3.3 部分邊緣DC機房硬體環境的安全影響

如果條件具備，邊緣MEC所在機房需具備如下安防能力，以確保未來高價值5G業務得到安全可靠的環境保障。

物聯安防：選址應考慮當地的政治、地理及氣候等綜合環境因素，遠離災害、危險及干擾等場所，確保水電和物理結構安全。

邊界安防：設置出入口控制系統、入侵報警及視頻監控等來監視和管控建筑出入口、通風口和線纜符合相關規定，防入侵篡改。

安防系統：按角色分級、系統狀態顯示與控制、告警與預處理、事件記錄與查詢等。

可靠性：使用POE/UPS雙路供電，與安防系統聯動，使用B/S架構，實現雙機熱備等。

3.4 NFV環境的安全影響

如圖6所示，將NFV環境的安全防護機制分為5種方式。

（1）外部攻擊防護方案：入口部署防火墻，防止如DDoS等類似攻擊，內部硬件資源合理劃分、預留，應用實現流控。

（2）領域隔離方案：內部按照RAN、核心網及自有應用、第三方APP劃分為3個VDC，硬件隔離并增加獨立防火墻。

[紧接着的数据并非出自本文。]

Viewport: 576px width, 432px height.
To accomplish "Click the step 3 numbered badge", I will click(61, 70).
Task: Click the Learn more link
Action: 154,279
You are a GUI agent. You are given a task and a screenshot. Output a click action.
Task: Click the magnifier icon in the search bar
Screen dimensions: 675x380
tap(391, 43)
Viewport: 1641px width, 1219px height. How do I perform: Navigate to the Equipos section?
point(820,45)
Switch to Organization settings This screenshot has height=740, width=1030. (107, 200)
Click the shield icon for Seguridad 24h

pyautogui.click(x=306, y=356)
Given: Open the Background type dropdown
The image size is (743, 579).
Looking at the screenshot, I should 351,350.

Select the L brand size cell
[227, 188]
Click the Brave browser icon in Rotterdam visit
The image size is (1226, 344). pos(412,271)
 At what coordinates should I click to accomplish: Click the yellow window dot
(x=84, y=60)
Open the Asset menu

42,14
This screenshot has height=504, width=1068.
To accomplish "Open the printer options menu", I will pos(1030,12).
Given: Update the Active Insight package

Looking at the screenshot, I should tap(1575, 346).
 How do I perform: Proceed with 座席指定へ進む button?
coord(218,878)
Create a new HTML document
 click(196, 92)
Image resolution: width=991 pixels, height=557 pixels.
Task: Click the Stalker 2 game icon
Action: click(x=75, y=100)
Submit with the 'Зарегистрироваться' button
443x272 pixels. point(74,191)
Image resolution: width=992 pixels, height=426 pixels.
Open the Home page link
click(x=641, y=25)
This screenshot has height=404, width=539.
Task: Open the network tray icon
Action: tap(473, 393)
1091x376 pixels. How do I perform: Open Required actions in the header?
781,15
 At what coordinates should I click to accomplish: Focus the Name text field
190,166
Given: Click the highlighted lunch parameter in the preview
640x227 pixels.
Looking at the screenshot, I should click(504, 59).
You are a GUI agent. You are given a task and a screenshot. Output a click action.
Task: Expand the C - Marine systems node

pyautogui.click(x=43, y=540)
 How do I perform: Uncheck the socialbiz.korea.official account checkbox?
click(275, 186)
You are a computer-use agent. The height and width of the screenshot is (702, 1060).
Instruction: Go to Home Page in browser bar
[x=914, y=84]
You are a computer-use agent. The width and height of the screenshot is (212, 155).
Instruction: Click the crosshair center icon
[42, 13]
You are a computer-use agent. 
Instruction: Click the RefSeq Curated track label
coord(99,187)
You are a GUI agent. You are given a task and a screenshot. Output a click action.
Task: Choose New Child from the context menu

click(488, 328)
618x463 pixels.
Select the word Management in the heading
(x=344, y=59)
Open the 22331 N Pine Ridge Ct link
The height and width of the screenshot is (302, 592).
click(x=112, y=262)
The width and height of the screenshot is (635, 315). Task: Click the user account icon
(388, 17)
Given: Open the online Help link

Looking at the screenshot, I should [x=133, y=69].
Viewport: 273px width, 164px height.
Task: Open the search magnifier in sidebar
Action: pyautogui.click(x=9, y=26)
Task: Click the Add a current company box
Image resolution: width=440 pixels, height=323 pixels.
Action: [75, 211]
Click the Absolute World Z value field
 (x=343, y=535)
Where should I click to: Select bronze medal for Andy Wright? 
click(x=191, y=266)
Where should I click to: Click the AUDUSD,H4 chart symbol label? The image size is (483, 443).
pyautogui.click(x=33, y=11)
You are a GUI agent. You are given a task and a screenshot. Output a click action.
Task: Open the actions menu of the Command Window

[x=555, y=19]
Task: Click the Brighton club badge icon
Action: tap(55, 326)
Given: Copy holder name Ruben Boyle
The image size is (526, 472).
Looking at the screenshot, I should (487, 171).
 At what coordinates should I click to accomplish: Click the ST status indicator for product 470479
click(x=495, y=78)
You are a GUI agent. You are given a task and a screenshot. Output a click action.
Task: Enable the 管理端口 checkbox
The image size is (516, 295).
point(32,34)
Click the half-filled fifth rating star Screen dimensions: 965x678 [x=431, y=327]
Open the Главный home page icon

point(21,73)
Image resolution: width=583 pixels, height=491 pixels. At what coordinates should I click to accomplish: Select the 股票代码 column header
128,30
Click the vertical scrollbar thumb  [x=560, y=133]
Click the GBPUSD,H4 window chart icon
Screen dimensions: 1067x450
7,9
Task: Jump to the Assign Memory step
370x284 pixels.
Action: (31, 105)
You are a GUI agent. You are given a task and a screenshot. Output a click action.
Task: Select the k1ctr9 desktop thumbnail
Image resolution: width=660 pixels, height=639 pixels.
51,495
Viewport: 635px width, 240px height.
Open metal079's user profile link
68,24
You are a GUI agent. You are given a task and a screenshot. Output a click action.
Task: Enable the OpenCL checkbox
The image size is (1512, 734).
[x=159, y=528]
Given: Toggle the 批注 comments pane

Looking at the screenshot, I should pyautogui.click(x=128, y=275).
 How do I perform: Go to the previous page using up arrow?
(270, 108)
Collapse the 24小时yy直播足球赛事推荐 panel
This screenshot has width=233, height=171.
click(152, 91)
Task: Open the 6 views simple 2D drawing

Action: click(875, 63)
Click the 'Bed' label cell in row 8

（3）MEC子域隔離方案：可劃分UPF子域和應用子域，隔離I層資源，按需增加vFW。

（4）應用隔離方案：不同APP部署在不同主機組上，隔離I層資源，因內容安全較為敏感，建議增加vFW。

（5）NFV安全方案：通過可信啟動、動態度量支持軟硬件防篡改、硬件防替換安全防護、防軟件逆向工程等。

圖6 NFV環境的部署結構

3.5 第三方應用的安全影響

MEC的上層應用分為自有應用和第三方應用兩種形式。自有應用指通過自有可信任的開放方研發的內容，具有資源需求穩定的特點，如DNS服務、統計報表服務等。它的安全屬性相對較高，僅需通過應用數字簽名與效驗等基礎防護手段即可實行保護。與之相對，第三方應用是指由外在開發商研發的應用，其資源需求量大，彼此間的差異性也很大，因此存在的安全風險很大。MEC開放性和時效性決定其應用受第三方實時控制，建議除基本的應用數字簽名與校驗防護外，部署能力開放API接口訪問支持認證和鑒權、API接口訪問流控、應用之間可部署防火墻做隔離、不同應用部署于不同主機組等安全防護手段加強管控。

4 結 語

結合MEC內部與外部的安全隱患，總結五大細分場景進行安全風險與對應的防護手段的研究，在未來5G網絡用戶面數據進一步下沉的技術演進模式下，有效的MEC的安全防護措施將為高速率低時延的應用場景提供堅實的技術能力，為打造5G精品網絡的目標添磚加瓦。